And it’s paying off. E.l.f. reported an 85% increase in year-over-year sales for Q3 2023. But that’s not an isolated incident. It saw a 49% YoY increase in sales one year ago during the same holiday shopping period.
And the company has ambitions to take it even higher.
“We can continue this momentum,” E.l.f. CEO Tarang Amin said. “As much growth as we’ve seen, I feel we can double our market share in color cosmetics over the next few years. We have an even bigger opportunity in skincare and then international … we grew 119% [during the quarter] and we’re still in the early days of international expansion.”

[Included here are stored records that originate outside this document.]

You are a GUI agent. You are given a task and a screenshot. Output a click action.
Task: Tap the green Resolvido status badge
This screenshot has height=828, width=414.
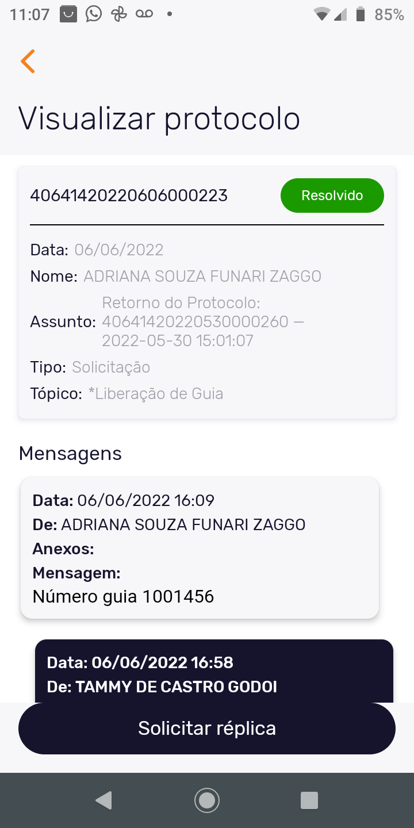pos(332,196)
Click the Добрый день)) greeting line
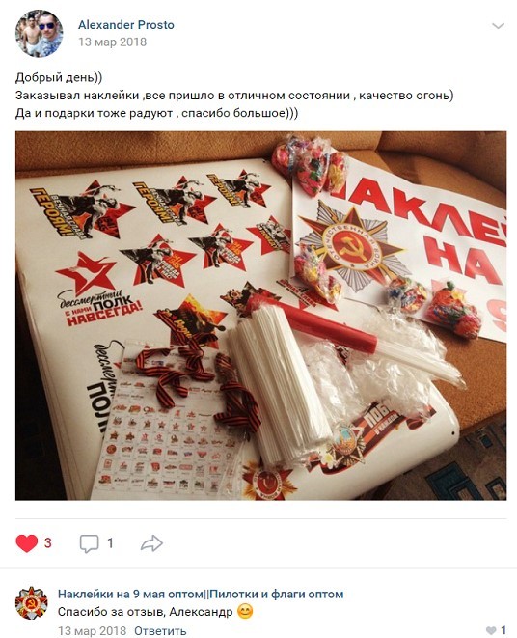Viewport: 517px width, 638px height. coord(59,77)
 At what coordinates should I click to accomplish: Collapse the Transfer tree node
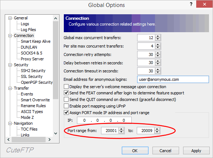tap(10, 88)
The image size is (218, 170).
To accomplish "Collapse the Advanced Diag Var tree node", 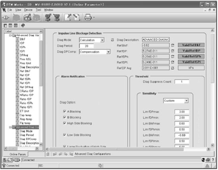I will (10, 35).
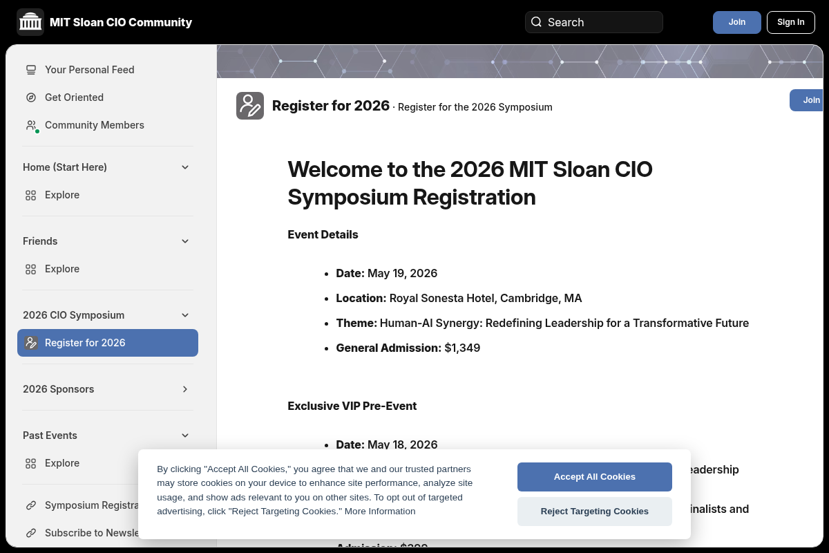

Part of E.l.f.’s strategy has been its low price points which don’t compromise quality — something consumers have come to expect. It’s also beloved because it often “dupes,” more expensive favorites. The aforementioned Halo Glow Liquid Filter is supposedly a dupe for Charlotte Tilbury’s Hollywood Flawless Filter, which retails for just under $50 a bottle. Both give wearers a lit-from-within glow and is beloved by those who prefer a minimal makeup look. Both also have an average 4.5 star rating from thousands of reviews.
But E.l.f. sees itself as more than a company that follows other creators’ leads.

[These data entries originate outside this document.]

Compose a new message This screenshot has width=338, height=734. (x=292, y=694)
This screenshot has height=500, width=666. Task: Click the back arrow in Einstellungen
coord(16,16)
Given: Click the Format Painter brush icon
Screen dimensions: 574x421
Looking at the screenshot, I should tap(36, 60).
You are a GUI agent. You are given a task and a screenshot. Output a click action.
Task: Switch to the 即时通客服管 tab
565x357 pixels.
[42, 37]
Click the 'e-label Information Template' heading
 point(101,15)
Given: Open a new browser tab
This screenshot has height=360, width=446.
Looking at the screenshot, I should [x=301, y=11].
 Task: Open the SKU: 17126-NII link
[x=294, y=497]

“We’re much more than a dupe brand because we always put our own twist on it,” Amin said, adding the company is set to expand not simply because it makes price-conscious products but because it learns how to iterate quickly and creatively.
“The vast majority of our marketing is still going to be digitally oriented,” he continued. “The big difference between us and some of the more traditional players is we’re constantly expanding our reach into these different platforms, most of which are digital, and different audiences.”